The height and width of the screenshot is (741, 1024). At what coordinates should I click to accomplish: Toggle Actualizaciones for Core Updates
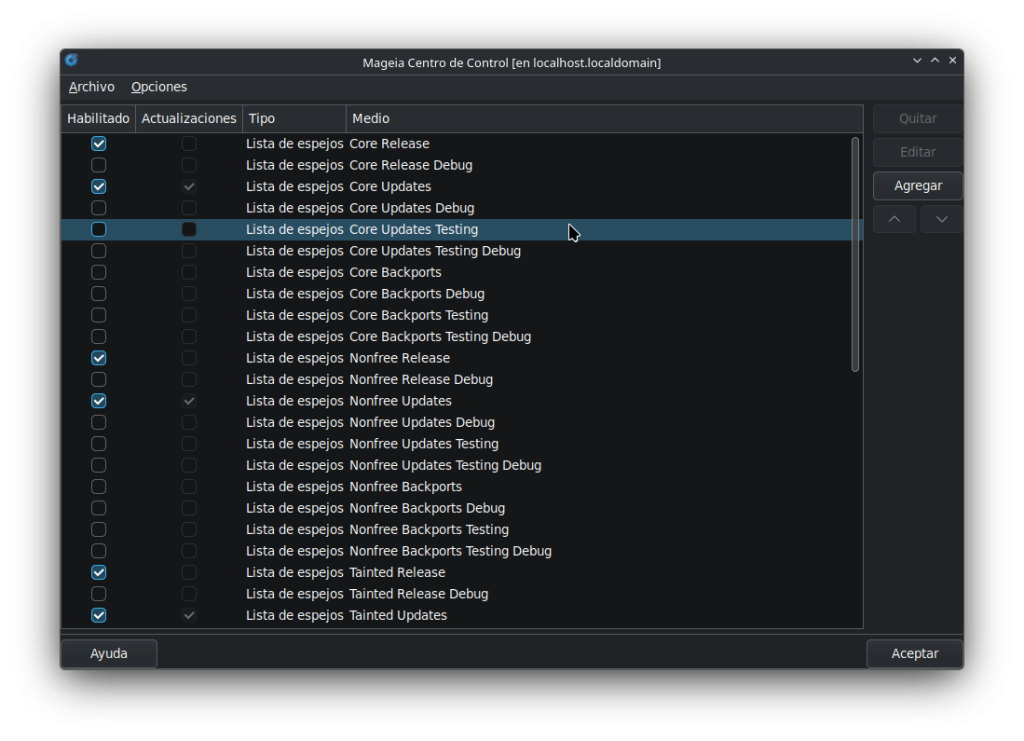[189, 187]
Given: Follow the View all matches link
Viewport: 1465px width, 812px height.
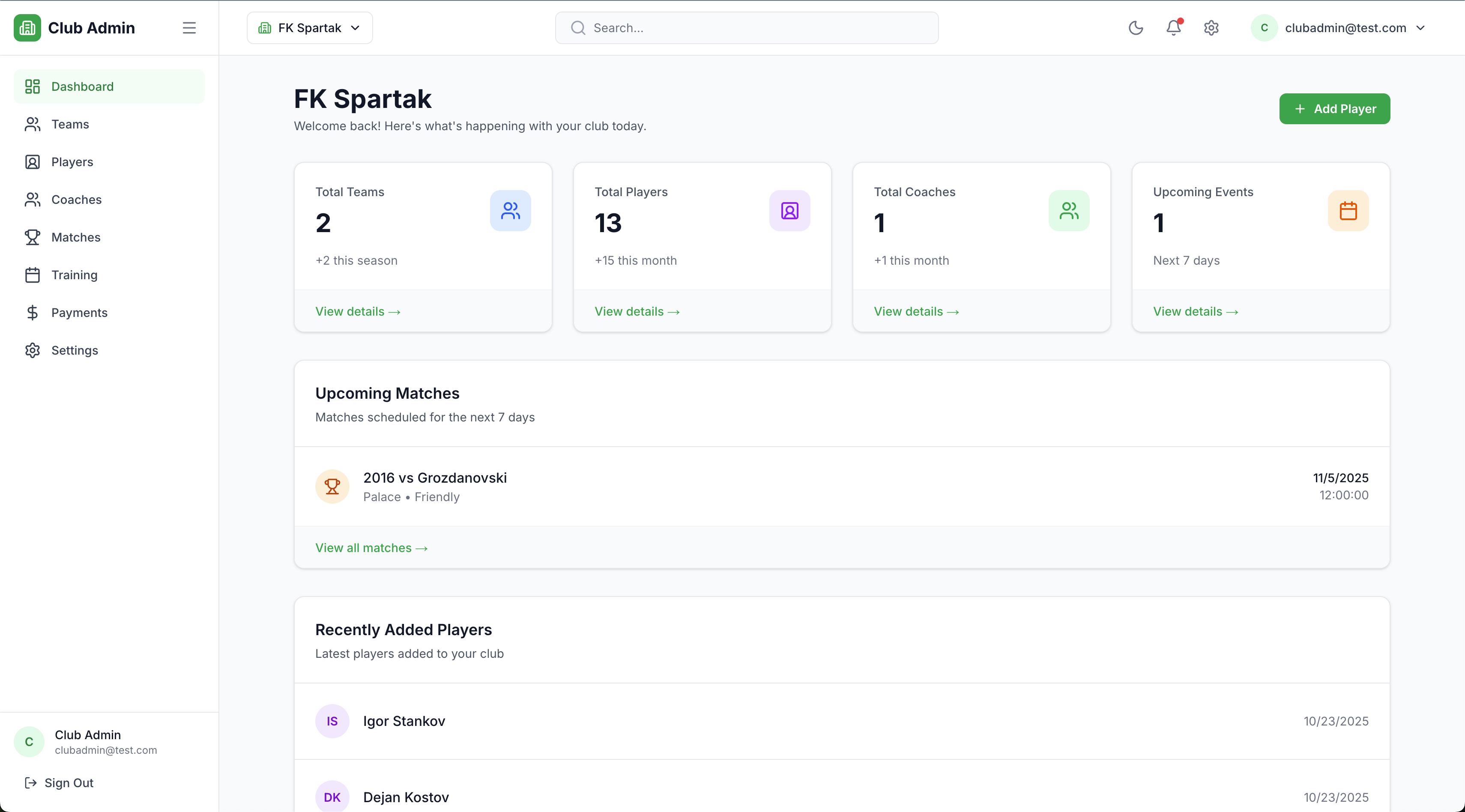Looking at the screenshot, I should tap(371, 548).
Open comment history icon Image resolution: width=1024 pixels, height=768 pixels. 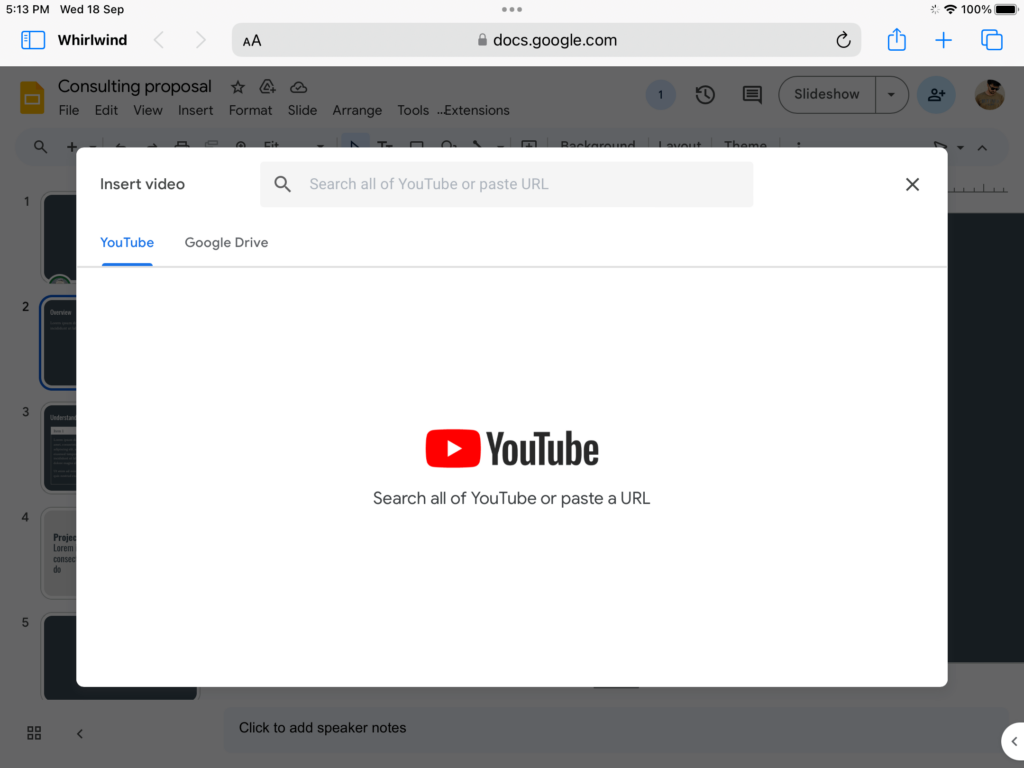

────────────────

Request
Reproduce all the records above with every instance of "width" replaced by "breadth", leaving everything else unchanged and omitting the pictures.

Result for this task
The height and breadth of the screenshot is (741, 1024). At what coordinates should I click to accomplish: Toggle Actualizaciones for Core Updates
[189, 187]
Given: Follow the View all matches link
Viewport: 1465px breadth, 812px height.
Looking at the screenshot, I should tap(371, 548).
Open comment history icon Image resolution: breadth=1024 pixels, height=768 pixels. 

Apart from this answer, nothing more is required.